Fortune has a solid piece on Mark Karpelès, the former owner of Mt. Gox. If you haven't heard of Mt. Gox, it was once the world's largest bitcoin exchange, which flamed out in epic fashion after mysteriously losing 850,000 of its customer's bitcoins. But wait, the plots thickens.

It wasn’t until his lawyers had gone home for the day that Karpelès could retreat to his computer, and that’s when he noticed the shocking number on his screen. Following his company’s collapse, he’d spent days methodically double-checking Mt. Gox’s old digital wallets, where the secret alphanumeric keys for accessing Bitcoins are stored. One after another—a dozen so far—the wallets had come up empty. But this time, when the blockchain-scanning program finished running after six hours, it had silently served up an unexpected result: He’d found 200,000 Bitcoins, stashed away in an archived file in the cloud—apparently forgotten and untouched for three years.
So great, you're thinking: he found 200,000 of the 850,000 missing bitcoins.

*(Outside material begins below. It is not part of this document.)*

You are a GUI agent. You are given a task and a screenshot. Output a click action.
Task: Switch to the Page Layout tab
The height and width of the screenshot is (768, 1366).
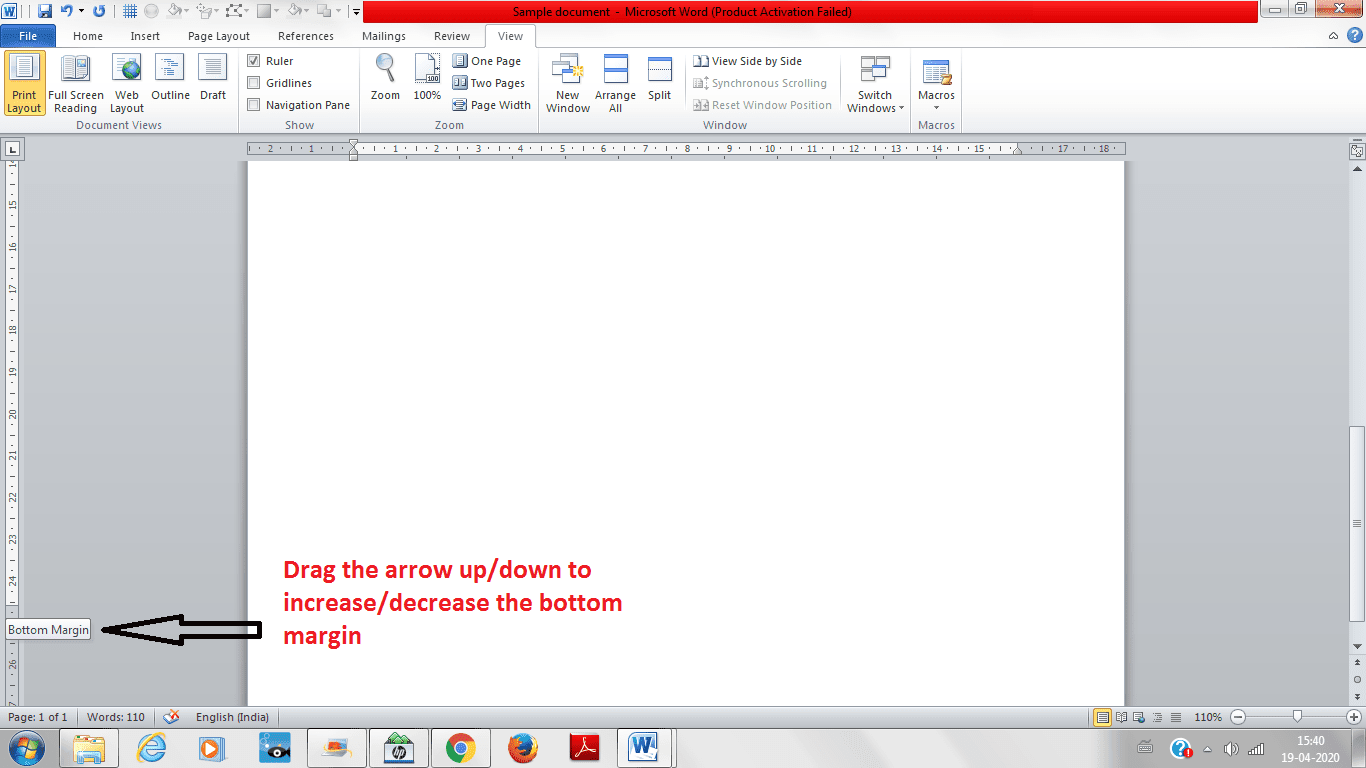(218, 35)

Yes, but also, by that time the price of a single bitcoin had sky-rocketed. This meant that the 200,000 re-discovered bitcoins were worth ~10x more than lost bitcoins. Now what?

I'm constantly re-using the same exact code snippets, for which I never remember the exact syntax. Today I found the free and awesome Snippet Bar, which lives in my macOS menu bar and will prevent me from having to re-look up each code snippet's syntax every time that I need to use it. Win!

Progress Bar OSX is an adorable menu bar app that lives in your toolbar and tells you how much of your day, month, and year you have remaining.



At first glance I thought this was charming and useful. After thinking about it more though, I could see myself forgetting about this app within minutes of installing it. I really want to like it, for some reason.

I've been listening to a lot of Dawn Golden lately.



I tend to gravitate (not exclusively) towards music that feels apathetic and effortless. Golden certainly meets that criteria. His music reminds me of Bob Moses.

It's hard not to love this Spike Jonze-directed advertisement for Apple's new HomePod.



I'm torn on the HomePod. It looks like a beautiful piece of hardware (from the best design shop on the planet) -- but I'm skeptical that Siri can be as helpful as Alexa, especially considering Alexa plugs into the Amazon's rich shopping eco-system.

I'm not quite half-way through Open Culture's five-part, meticulously crafted series on Paul Thomas Anderson. Part 1 is below, the rest are here. Good stuff.

It only took me about 20 years to discover this Fiona Apple music video covering The Beatle's "Across the Universe." It was directed by her then boyfriend P.T. Anderson.



My god those eyes. She's haunting.

I enjoyed a GQ article from 2009 about the day-to-day life of an air traffic controller. It's a high-stress job that pays poorly, requires overtime, and has really shitty tech.

"These airplanes are headed toward each other on intersecting runways. Too fast. Too soon. Here it comes. The MD-80 is not over the threshold.… Fuck. “Go around!” Cali says into his headset, instructing the RJ to abort its landing. It’s too close to the MD-80. It’s too close… The plane swoops down, then up abruptly, like a gull with a fresh kill." […] "LaGuardia has thousands of go-arounds a year. At an airport like this, everything is a close call, everything is dependent on split-second decisions, snap judgments, jets constantly barreling toward each other. It’s people, just people, with nerves of steel and uncommon courage, keeping the planes from bashing into each other. Just people."

I always assumed the whole operation was mostly automated. It's terrifying to learn how manual and error-prone it all is, plus how unhappy most of the controllers are.